- Directions for this task
Output the records, every one, exactly as given.

- Stored data entries
[Start of Attachment]

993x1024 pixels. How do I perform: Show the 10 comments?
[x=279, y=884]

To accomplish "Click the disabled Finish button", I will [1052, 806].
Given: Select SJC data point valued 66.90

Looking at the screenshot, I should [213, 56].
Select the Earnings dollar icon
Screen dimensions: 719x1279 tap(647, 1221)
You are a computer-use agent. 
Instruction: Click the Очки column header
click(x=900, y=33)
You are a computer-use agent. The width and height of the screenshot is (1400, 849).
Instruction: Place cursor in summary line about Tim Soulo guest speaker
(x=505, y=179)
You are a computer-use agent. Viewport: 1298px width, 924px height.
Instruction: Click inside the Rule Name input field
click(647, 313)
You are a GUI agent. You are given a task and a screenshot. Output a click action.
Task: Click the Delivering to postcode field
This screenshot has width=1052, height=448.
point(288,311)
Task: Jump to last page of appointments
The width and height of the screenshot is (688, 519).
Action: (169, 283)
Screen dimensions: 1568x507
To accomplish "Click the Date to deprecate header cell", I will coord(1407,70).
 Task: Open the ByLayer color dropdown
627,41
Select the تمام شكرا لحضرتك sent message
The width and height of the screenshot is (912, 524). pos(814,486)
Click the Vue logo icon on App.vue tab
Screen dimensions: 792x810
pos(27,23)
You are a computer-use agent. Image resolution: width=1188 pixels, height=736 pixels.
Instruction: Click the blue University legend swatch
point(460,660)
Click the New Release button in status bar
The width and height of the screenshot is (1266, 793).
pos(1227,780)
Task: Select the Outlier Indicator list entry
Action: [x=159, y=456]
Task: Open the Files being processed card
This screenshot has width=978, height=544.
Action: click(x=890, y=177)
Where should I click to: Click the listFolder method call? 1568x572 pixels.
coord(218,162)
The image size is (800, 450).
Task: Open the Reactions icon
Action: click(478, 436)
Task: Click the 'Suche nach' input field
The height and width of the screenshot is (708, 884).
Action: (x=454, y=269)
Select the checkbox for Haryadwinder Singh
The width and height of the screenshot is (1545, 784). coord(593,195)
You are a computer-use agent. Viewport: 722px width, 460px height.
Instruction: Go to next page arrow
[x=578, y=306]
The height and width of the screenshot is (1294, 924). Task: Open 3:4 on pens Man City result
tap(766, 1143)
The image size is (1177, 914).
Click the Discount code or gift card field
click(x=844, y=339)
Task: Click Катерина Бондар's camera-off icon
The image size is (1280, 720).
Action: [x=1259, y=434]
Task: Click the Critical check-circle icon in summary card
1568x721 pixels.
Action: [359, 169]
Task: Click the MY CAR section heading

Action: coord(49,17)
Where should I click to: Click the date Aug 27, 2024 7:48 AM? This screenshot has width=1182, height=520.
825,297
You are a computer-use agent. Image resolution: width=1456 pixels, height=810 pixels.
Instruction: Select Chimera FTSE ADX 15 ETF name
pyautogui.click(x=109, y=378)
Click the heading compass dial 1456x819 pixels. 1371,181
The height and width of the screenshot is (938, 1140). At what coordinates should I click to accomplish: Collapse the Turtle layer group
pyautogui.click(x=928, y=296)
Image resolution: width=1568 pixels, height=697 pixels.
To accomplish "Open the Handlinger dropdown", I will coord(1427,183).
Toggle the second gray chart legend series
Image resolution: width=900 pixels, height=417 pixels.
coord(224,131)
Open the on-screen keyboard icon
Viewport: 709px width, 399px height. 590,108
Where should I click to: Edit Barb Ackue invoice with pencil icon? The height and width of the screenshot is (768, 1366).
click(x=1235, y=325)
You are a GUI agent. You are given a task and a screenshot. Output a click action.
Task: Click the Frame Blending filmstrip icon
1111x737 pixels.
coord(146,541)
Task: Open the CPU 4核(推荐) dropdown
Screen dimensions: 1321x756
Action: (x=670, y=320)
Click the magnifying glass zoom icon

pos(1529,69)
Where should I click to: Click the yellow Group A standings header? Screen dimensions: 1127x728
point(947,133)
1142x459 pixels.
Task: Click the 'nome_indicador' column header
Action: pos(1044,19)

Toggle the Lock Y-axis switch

[End of Attachment]

- Task solution
993x1024 pixels. How do I perform: Show the 10 comments?
[x=279, y=884]

To accomplish "Click the disabled Finish button", I will [1052, 806].
Given: Select SJC data point valued 66.90

Looking at the screenshot, I should [213, 56].
Select the Earnings dollar icon
Screen dimensions: 719x1279 tap(647, 1221)
You are a computer-use agent. 
Instruction: Click the Очки column header
click(x=900, y=33)
You are a computer-use agent. The width and height of the screenshot is (1400, 849).
Instruction: Place cursor in summary line about Tim Soulo guest speaker
(x=505, y=179)
You are a computer-use agent. Viewport: 1298px width, 924px height.
Instruction: Click inside the Rule Name input field
click(647, 313)
You are a GUI agent. You are given a task and a screenshot. Output a click action.
Task: Click the Delivering to postcode field
This screenshot has width=1052, height=448.
point(288,311)
Task: Jump to last page of appointments
The width and height of the screenshot is (688, 519).
Action: (169, 283)
Screen dimensions: 1568x507
To accomplish "Click the Date to deprecate header cell", I will coord(1407,70).
 Task: Open the ByLayer color dropdown
627,41
Select the تمام شكرا لحضرتك sent message
The width and height of the screenshot is (912, 524). pos(814,486)
Click the Vue logo icon on App.vue tab
Screen dimensions: 792x810
pos(27,23)
You are a computer-use agent. Image resolution: width=1188 pixels, height=736 pixels.
Instruction: Click the blue University legend swatch
point(460,660)
Click the New Release button in status bar
The width and height of the screenshot is (1266, 793).
pos(1227,780)
Task: Select the Outlier Indicator list entry
Action: [x=159, y=456]
Task: Open the Files being processed card
This screenshot has width=978, height=544.
Action: click(x=890, y=177)
Where should I click to: Click the listFolder method call? 1568x572 pixels.
coord(218,162)
The image size is (800, 450).
Task: Open the Reactions icon
Action: click(478, 436)
Task: Click the 'Suche nach' input field
The height and width of the screenshot is (708, 884).
Action: (x=454, y=269)
Select the checkbox for Haryadwinder Singh
The width and height of the screenshot is (1545, 784). coord(593,195)
You are a computer-use agent. Viewport: 722px width, 460px height.
Instruction: Go to next page arrow
[x=578, y=306]
The height and width of the screenshot is (1294, 924). Task: Open 3:4 on pens Man City result
tap(766, 1143)
The image size is (1177, 914).
Click the Discount code or gift card field
click(x=844, y=339)
Task: Click Катерина Бондар's camera-off icon
The image size is (1280, 720).
Action: [x=1259, y=434]
Task: Click the Critical check-circle icon in summary card
1568x721 pixels.
Action: [359, 169]
Task: Click the MY CAR section heading

Action: coord(49,17)
Where should I click to: Click the date Aug 27, 2024 7:48 AM? This screenshot has width=1182, height=520.
825,297
You are a computer-use agent. Image resolution: width=1456 pixels, height=810 pixels.
Instruction: Select Chimera FTSE ADX 15 ETF name
pyautogui.click(x=109, y=378)
Click the heading compass dial 1456x819 pixels. 1371,181
The height and width of the screenshot is (938, 1140). At what coordinates should I click to accomplish: Collapse the Turtle layer group
pyautogui.click(x=928, y=296)
Image resolution: width=1568 pixels, height=697 pixels.
To accomplish "Open the Handlinger dropdown", I will coord(1427,183).
Toggle the second gray chart legend series
Image resolution: width=900 pixels, height=417 pixels.
coord(224,131)
Open the on-screen keyboard icon
Viewport: 709px width, 399px height. 590,108
Where should I click to: Edit Barb Ackue invoice with pencil icon? The height and width of the screenshot is (768, 1366).
click(x=1235, y=325)
You are a GUI agent. You are given a task and a screenshot. Output a click action.
Task: Click the Frame Blending filmstrip icon
1111x737 pixels.
coord(146,541)
Task: Open the CPU 4核(推荐) dropdown
Screen dimensions: 1321x756
Action: (x=670, y=320)
Click the magnifying glass zoom icon

pos(1529,69)
Where should I click to: Click the yellow Group A standings header? Screen dimensions: 1127x728
point(947,133)
1142x459 pixels.
Task: Click the 'nome_indicador' column header
Action: pos(1044,19)

Toggle the Lock Y-axis switch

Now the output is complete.